Коннотативный флорообраз преобладает в романтизме и «Парнасской школе», но свойственен всем литературным течениям XIX в., ассоциативный (гипероним растения с определением) – возникает в европейской литературной традиции на рубеже XVIII–XIX в. в немецкой литературе («голубой цветок» Новалиса), во Франции же укореняется позднее в творчестве Бодлера и наиболее развивается в символизме. У французских романтиков в качестве ассоциативных флорообразов выступают дримонимы и экзотические растения, которые плохо знакомы обычному читателю и приобретают статус собирательного экзотического флорообраза, но к середине XIX в., благодаря моде на посещение оранжерей, ортикультурных выставок, выставок достижений народного хозяйства, цветочных бирж, моде на разведение редких растений, экзотический фитоним перестает быть чем-то неизвестным, абстрактным и утрачивает ассоциативные свойства.
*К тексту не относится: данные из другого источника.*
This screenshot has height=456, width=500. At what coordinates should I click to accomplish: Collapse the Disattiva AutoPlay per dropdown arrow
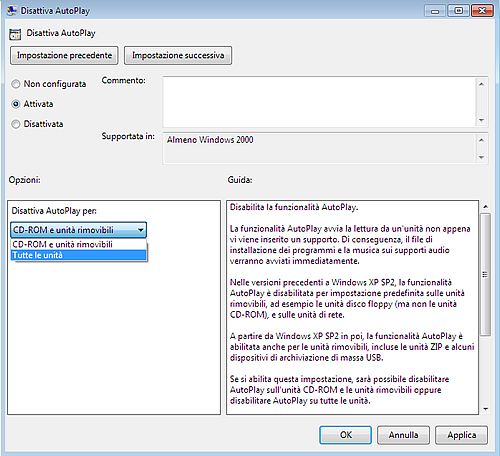(x=141, y=230)
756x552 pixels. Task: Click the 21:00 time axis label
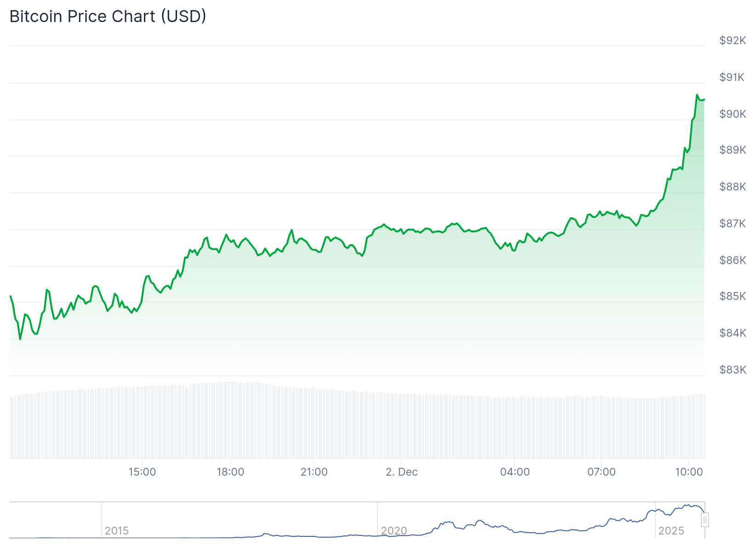coord(314,472)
Если для Барта главным в коннотативном образе является «дискретность», то в данном исследовании на первый план выходит понятие субъективности как коннотативных, так и ассоциативных иносказаний. Субъективно-коннотативные и субъективно-ассоциативные образы представляют собой противоположность устойчивым риторическим фигурам: «fleur de Marie» – невинность, девственность, «fleur bleue» – любовная интрига, «arbre de Bacchus» – виноградная лоза, «arbre d’Hercule» – тополь, «lis de mai» – ландыш, «royaume des lis» – Франция, «bouton de rose» – юная девушка. Если в классицизме преобладает тенденция устойчивости риторических фигур, в том числе флорообразов, и превращению их в клише, то в романтизме проявляется стремление к индивидуализации образа, обогащению его разнообразными новыми интерпретациями. Притом что флорообраз обладает целым комплексом общеизвестных коннотаций, он приобретает новую, свойственную только определенному автору субъективную семантику, а порой и субъективную форму («опавшие листья» как символ старой Франции, «ромашка-звезда» у Гюго, «фантом розы», «чудовище-алоэ» у Готье). По мере развития флорообраза в XIX в. от романтизма к символизму способ передачи как формы, так и содержания подобных образов достигает надреального уровня, который заставляет интерпретатора максимально оторваться от первичных коннотаций или ассоциаций, связанных с флорообразом. Подобные примеры особенно характерны для символизма, они встречаются в творчестве Гюисманса («цветок-сифилис», «свирепый нидуларий»), Рембо («лилия-клистир», «цветы-стулья», «цветы – огненные яйца»), Малларме (кувшинка в виде лебединого яйца).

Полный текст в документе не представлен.